● **EXERCISE DIRECTIONS**:
Repeat the records exactly. Leave out the pictures.

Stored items
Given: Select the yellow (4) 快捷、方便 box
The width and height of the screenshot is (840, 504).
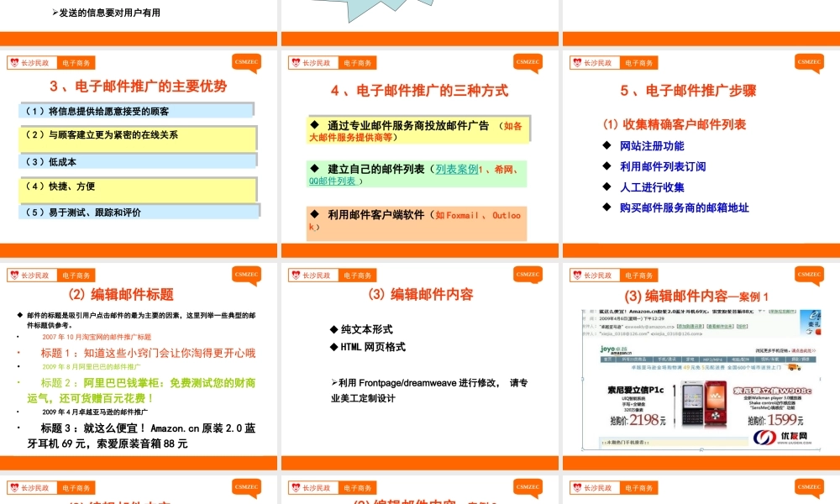Looking at the screenshot, I should (x=137, y=187).
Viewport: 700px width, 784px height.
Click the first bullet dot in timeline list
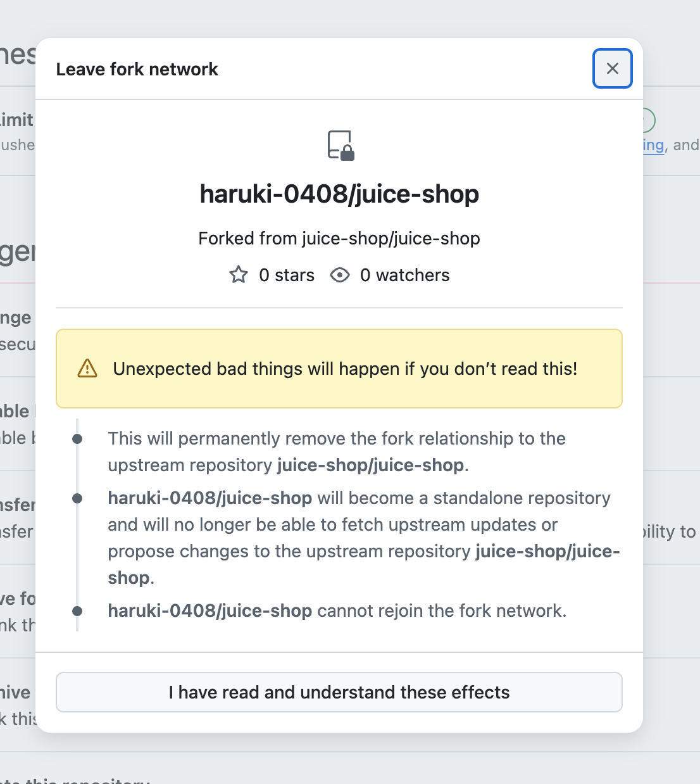77,439
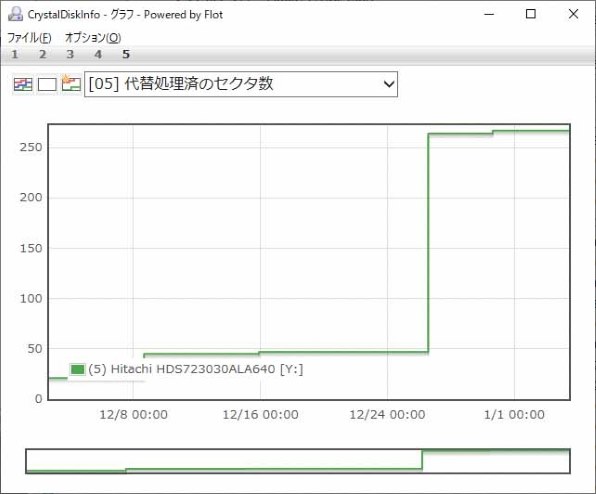Open the ファイル(F) menu
Image resolution: width=596 pixels, height=494 pixels.
click(x=29, y=38)
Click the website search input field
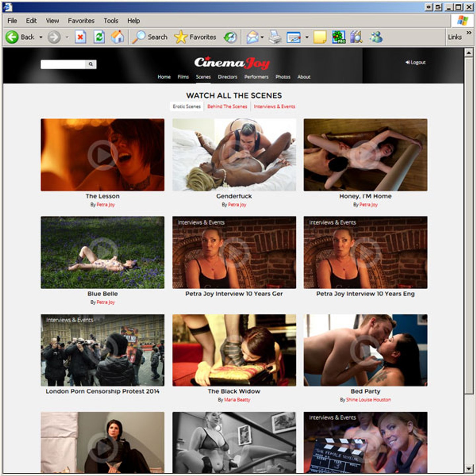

● **ANSWER SECTION**:
Given: Select the yellow (4) 快捷、方便 box
The width and height of the screenshot is (840, 504).
Looking at the screenshot, I should (x=137, y=187).
Viewport: 700px width, 784px height.
Click the first bullet dot in timeline list
77,439
Open the ファイル(F) menu
Image resolution: width=596 pixels, height=494 pixels.
click(x=29, y=38)
Click the website search input field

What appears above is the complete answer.